Testo di partenza:
Nella seconda lettura la necessità di fare delle scelte impegnative viene espressa mediante la metafora di un gruppo di persone, i testimoni, che si mettono a correre tenendo fisso lo sguardo su colui che apre la strada. Sono i discepoli di Gesù che seguono il loro Maestro nella lotta contro il male che si annida nella società; è lui infatti che dà origine alla nostra fede e la porta a compimento.

Nella vita c’è il rischio di lasciarsi portare dagli eventi senza mai prendere decisioni. Decidere è faticoso e spesso si preferisce lasciare ad altri il compito di farlo. Per Gesù non è così. Ognuno deve avere il coraggio di fare le sue scelte alla luce della fede e tenendo conto della realtà in cui si è immersi. Naturalmente ciò richiede di essere disposti ad assumere le conseguenze delle scelte fatte anche quando comportano contrasti e rifiuti. Con la sua vita vissuta nella fedeltà alla volontà del Padre fino alla morte egli diventa per noi colui che ci indica la strada e ci dà la forza di percorrerla fino alla fine.

Tempo Ordinario C – 19. Domenica

Non abbassare la guardia

La liturgia indica come tema di questa domenica la vigilanza. Nella prima lettura si afferma che la liberazione degli israeliti dall’Egitto corrispondeva a un progetto di Dio, che era stato preannunziato ai loro padri. Essi hanno creduto e si sono preparati alla sua realizzazione. A tal fine si sono impegnati ad osservare una legge divina, in forza della quale tutti avrebbero partecipato in misura uguale agli stessi i beni ed agli stessi pericoli. Essi dunque si sono preparati non facendo ricorso alle armi ma praticando quella giustizia e quella solidarietà che erano il vero scopo della loro liberazione.

Nel brano del vangelo, Luca riporta le parole di Gesù sulla vigilanza interpretandole in funzione delle attese dei cristiani del suo tempo. Costoro pensavano che il Signore sarebbe presto ritornato per instaurare il regno di Dio ed erano profondamente delusi perché ciò non si era ancora verificato. A loro l’evangelista ricorda che Gesù si era rivolto ai suoi discepoli chiamandoli «piccolo gregge» e aveva annunziato che Dio avrebbe concesso loro il suo regno. Essi dunque, come gli ebrei dell’esodo, devono anticiparne la venuta mediante la loro comunione fraterna. Perciò li invita, con un’espressione iperbolica, a vendere i propri beni e a dare il ricavato ai poveri, cioè a condividere le loro risorse con i meno fortunati; solo così potranno farsi un tesoro nei cieli, cioè cominceranno a vivere fin d’ora secondo i valori del regno di Dio. Nella seconda parte del brano si insiste sulla vigilanza portando tre immagini: un padrone che tornando a casa tardi nella notte e trovando i suoi servi ancora svegli, li fa mettere a tavola e li serve lui stesso; un altro padrone che, aspettandosi una visita notturna dei ladri, non cessa di vigilare tutta la notte; infine un amministratore che è punito perché il suo padrone, tornando di sorpresa, lo trova a percuotere i servi, a mangiare e a ubriacarsi.

Righe per localizzare parole ed elementi
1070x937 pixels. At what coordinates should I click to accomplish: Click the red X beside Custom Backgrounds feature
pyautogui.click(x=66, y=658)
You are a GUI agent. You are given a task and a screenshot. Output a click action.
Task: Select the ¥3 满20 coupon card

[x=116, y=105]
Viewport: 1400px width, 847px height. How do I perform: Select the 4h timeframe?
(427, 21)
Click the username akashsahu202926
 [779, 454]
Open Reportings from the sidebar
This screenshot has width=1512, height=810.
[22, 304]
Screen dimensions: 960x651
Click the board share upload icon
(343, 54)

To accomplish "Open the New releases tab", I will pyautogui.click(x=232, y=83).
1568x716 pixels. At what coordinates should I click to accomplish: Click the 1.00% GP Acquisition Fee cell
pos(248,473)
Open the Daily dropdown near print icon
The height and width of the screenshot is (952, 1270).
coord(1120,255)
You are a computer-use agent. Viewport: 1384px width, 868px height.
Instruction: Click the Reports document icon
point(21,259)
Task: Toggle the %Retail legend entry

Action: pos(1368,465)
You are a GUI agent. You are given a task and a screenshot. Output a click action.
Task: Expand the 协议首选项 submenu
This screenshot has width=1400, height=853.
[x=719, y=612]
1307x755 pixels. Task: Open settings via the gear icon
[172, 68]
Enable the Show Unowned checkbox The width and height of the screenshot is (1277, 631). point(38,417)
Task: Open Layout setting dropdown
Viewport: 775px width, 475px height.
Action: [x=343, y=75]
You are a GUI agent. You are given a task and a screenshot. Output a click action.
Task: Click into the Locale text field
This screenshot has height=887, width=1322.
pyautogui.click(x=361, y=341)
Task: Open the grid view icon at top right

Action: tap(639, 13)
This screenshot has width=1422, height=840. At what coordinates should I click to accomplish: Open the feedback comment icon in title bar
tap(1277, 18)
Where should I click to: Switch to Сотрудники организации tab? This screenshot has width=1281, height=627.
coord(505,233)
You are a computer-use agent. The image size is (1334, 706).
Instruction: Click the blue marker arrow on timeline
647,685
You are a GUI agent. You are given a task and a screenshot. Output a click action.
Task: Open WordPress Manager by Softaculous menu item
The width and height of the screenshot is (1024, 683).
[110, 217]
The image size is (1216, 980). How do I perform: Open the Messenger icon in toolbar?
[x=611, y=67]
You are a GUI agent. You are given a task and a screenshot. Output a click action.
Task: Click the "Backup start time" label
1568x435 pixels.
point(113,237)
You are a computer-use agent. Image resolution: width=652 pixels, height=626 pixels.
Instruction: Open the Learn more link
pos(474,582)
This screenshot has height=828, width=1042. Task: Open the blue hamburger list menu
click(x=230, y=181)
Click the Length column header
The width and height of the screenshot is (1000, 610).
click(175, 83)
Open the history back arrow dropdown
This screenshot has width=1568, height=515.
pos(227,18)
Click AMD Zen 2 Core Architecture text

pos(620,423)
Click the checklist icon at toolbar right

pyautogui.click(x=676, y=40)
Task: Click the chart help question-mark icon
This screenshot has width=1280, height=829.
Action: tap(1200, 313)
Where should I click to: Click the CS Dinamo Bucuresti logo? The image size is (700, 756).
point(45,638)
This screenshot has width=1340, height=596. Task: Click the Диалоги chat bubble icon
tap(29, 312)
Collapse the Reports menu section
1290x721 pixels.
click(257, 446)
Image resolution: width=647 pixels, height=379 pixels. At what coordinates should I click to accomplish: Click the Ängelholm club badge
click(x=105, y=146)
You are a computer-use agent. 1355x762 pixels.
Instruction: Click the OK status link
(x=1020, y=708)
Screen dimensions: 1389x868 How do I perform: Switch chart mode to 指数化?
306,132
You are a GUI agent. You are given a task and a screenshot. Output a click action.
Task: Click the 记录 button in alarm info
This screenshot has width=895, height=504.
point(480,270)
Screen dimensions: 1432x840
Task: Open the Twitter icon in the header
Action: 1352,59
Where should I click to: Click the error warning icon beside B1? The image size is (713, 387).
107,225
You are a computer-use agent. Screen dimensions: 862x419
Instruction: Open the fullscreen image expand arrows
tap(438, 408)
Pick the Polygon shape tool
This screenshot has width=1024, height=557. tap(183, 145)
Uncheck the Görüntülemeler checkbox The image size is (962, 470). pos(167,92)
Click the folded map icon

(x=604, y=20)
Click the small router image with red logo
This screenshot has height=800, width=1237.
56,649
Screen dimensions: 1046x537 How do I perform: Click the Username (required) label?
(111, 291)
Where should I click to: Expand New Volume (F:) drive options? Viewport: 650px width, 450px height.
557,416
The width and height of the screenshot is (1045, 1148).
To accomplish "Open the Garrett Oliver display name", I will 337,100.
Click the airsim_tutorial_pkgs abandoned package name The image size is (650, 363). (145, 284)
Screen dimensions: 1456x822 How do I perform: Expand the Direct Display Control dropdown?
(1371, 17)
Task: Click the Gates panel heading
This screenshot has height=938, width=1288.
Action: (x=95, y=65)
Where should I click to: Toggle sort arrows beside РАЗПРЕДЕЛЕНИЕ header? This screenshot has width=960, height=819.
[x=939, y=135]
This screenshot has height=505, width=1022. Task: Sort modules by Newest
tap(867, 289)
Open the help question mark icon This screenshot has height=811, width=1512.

Istruzioni:
[A] Secondo il commento alle letture domenicali, qual è il tema che la liturgia indica per la 19ª domenica del Tempo Ordinario C?
[B] Continua il commento alle letture domenicali, riprendendo dopo l'ultima frase riportata.

Risposte:
[A] La vigilanza.

[B]
Nella seconda lettura, tratta dalla lettera agli Ebrei, si parla della fede che ha come oggetto le cose che non si vedono, cioè la venuta del regno di Dio promesso prima dai profeti e poi da Gesù. Chi crede è certo che il progetto di Dio si realizzerà, anche se ora ciò non appare. L’autore illustra il suo pensiero portando l’esempio di Abramo e di Sara i quali, pur essendo vecchi, hanno creduto che Dio avrebbe dato loro un figlio dal quale sarebbe nato un popolo numeroso. Quando poi è nato il figlio promesso e Dio ha chiesto loro di offrirlo in sacrificio, essi non hanno esitato a obbedire, sapendo che Dio è capace persino di far risorgere i morti.

La vigilanza non consiste tanto nel prepararsi alla morte che potrebbe venire da un momento all’altro, quanto piuttosto nel non scoraggiarsi se si è rimasti in pochi e sembra che il male abbia il sopravvento. Infatti il regno promesso da Gesù si sta già realizzando: bisogna aprire gli occhi e vedere i segni della sua venuta. Vigilare significa dunque non cedere alla tentazione di fare come fanno tutti, lasciandosi andare al sopruso, alla corruzione o magari solo all’inerzia e al menefreghismo.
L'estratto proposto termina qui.